Calamine is a pure Rust library for reading Excel and OpenDocument spreadsheet files. To installpython-calamineFor Python binding to calamine, please execute the following command:

$ pip install python-calamine

Code:

**import** python\_calamine

def iter\_excel\_calamine(file: IO\[bytes\]) -> Iterator\[dict\[str, object\]\]:  
workbook = python\_calamine.\_filelike(file) # type: ignore\[arg-type\]  
rows = iter(\_sheet\_by\_index(0).to\_python())  
headers = list(map(str, next(rows)))  
**for** row in rows:  
yield dict(zip(headers, row))

Performance Summary

Summarize the method of reading Excel files in Python and the time it takes to read Excel:

Pandas 32.98
Tablib 28.52
Openpyxl 35.62
Openpyxl (readonly) 24.79
LibreOffice 15.27
DuckDB (sql) 11.36
DuckDB (execute) 5.73
Calamine (python-calamine) 3.58

The above introduces several methods to read Excel files using Python, each method has its applicable scenarios.

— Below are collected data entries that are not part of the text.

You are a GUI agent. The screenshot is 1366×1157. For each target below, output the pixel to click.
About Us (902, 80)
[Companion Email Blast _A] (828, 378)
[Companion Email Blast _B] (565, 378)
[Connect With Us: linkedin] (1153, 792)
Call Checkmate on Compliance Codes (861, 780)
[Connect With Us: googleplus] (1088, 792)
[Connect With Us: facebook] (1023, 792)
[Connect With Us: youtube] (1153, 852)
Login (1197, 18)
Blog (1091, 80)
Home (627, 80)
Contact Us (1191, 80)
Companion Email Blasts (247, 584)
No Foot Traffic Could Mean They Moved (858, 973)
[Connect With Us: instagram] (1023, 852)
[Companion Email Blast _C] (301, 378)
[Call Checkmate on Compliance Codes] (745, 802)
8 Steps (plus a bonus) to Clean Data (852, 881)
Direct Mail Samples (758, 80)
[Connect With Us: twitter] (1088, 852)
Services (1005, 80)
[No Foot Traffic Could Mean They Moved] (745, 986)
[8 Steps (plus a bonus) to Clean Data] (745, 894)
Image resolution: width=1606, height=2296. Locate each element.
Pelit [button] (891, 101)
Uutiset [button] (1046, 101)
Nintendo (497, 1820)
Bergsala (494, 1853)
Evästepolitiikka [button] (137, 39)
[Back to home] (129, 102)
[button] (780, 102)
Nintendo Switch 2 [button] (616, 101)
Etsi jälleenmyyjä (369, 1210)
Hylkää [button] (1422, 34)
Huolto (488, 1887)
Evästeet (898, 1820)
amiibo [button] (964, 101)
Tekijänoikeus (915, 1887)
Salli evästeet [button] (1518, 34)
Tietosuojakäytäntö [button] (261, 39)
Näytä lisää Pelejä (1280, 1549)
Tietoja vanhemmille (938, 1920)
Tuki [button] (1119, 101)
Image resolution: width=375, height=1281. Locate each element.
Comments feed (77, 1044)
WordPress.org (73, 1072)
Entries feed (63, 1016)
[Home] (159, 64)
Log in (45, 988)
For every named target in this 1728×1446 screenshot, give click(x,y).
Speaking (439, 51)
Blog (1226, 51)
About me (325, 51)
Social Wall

For data analysts and developers, choosing the right library can greatly improve productivity.
So which one should you use? It depends...In choosing a library that processes Excel files in Python, there are a few other considerations besides speed:

  • Write capability: We benchmarked the method of reading Excel, but sometimes we also need to generate Excel files. Some libraries we benchmarked do not support writing. For example, Calamine cannot be written to Excel files, but can only be read.
  • Other formats: The system may need to load and generate files in other formats other than Excel. Some libraries, such as pandas and Tablib, support multiple additional formats, while calamine and openpyxl only support Excel.

This is the end of this article about the fastest common methods of reading Excel in Python. For more related content on the fastest way to read Excel in Python, please search for my previous articles or continue browsing the related articles below. I hope everyone will support me in the future!